#### [Recorded data]
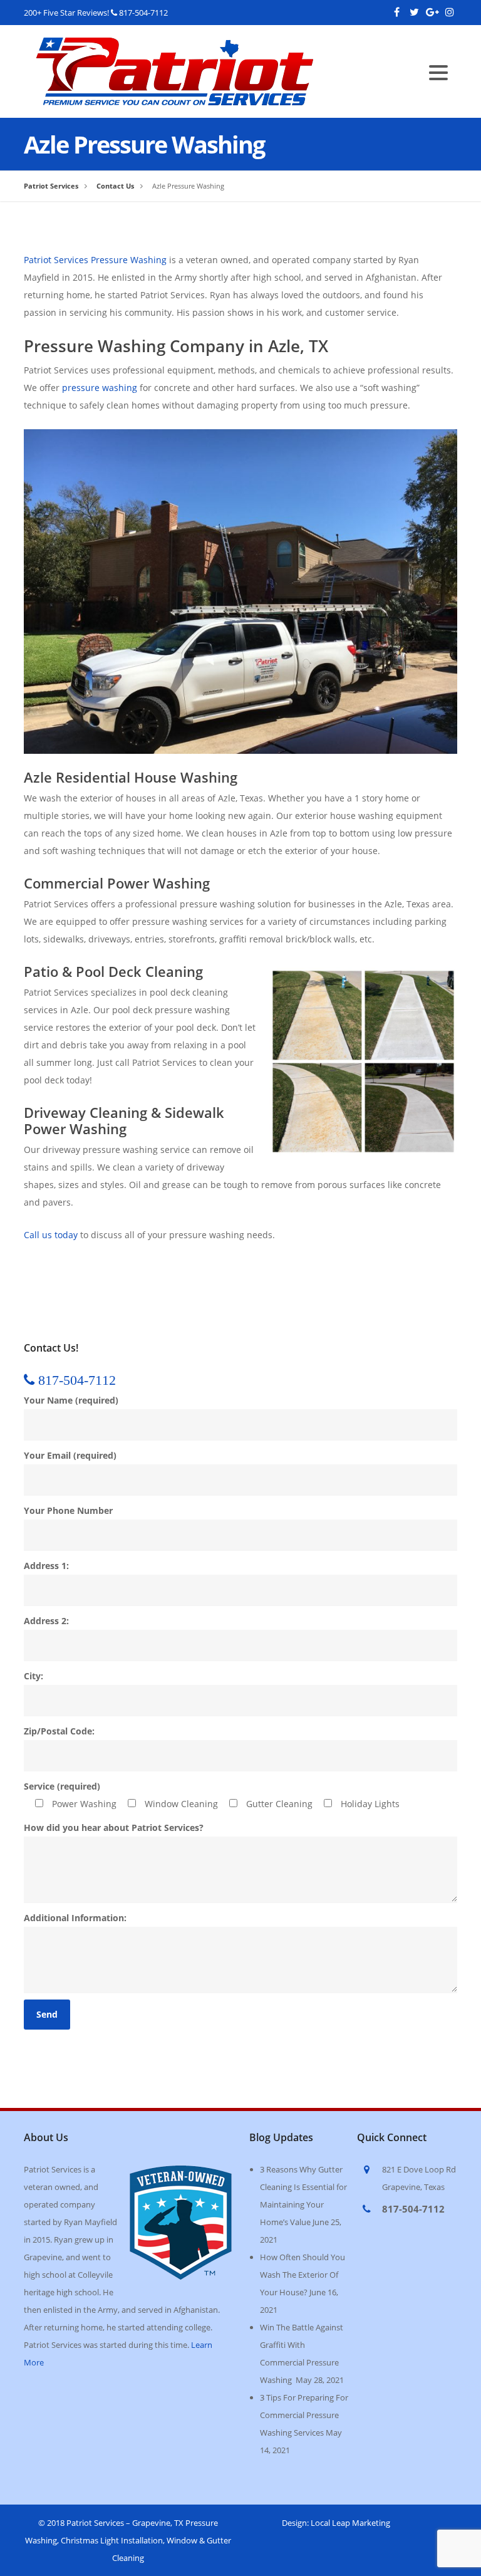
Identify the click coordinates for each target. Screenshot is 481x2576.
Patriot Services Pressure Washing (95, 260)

* * *

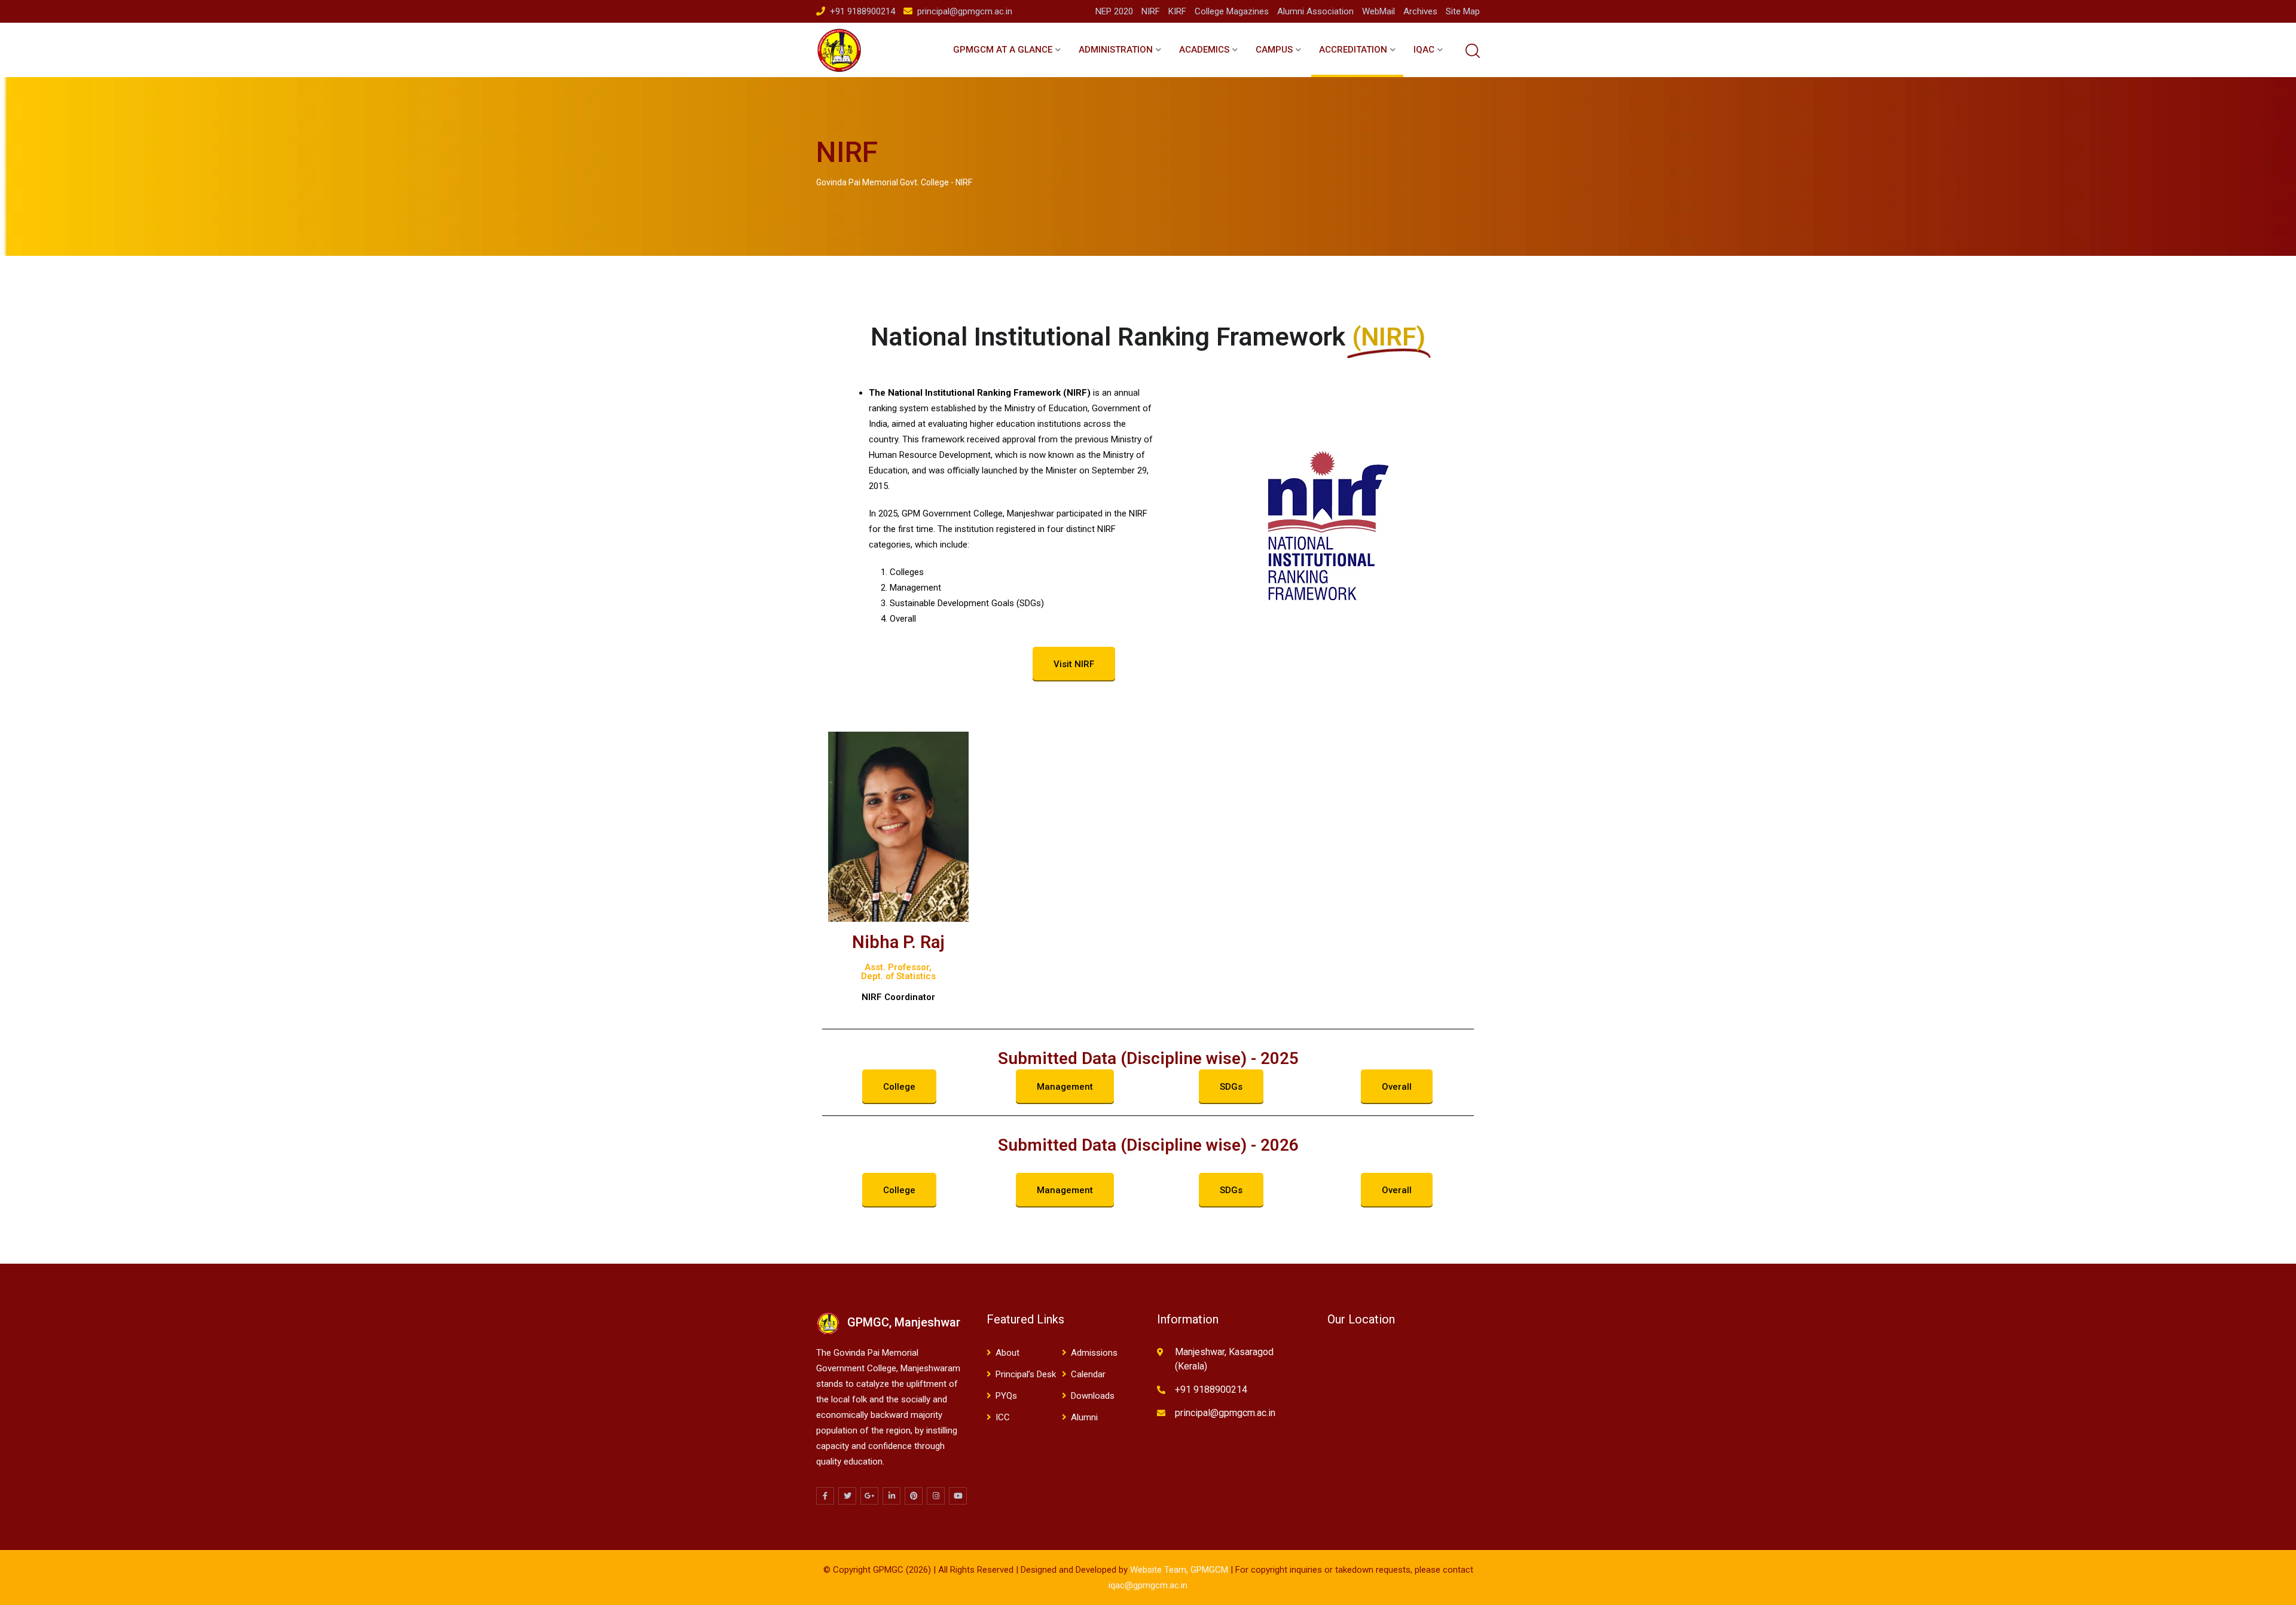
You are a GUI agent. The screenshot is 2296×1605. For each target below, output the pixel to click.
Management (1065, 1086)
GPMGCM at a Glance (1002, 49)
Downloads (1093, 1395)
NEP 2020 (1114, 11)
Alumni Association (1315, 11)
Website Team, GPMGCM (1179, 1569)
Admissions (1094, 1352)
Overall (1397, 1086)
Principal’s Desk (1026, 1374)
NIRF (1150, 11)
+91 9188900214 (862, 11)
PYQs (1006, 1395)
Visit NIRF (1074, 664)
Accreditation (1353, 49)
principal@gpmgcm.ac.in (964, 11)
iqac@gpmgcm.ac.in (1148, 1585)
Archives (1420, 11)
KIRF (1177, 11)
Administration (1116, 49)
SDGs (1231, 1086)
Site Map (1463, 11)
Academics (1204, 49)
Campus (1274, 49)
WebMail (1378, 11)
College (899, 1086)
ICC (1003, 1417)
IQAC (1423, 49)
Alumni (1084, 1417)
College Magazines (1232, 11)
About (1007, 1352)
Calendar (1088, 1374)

#### [Exercise instructions]
Using the listing above, copy exactly the line that contains "Identify the click", the line that contains "Patriot Services Pressure Washing (95, 260)", and each line that falls between them.

#### [Answer section]
Identify the click coordinates for each target. Screenshot is 481x2576.
Patriot Services Pressure Washing (95, 260)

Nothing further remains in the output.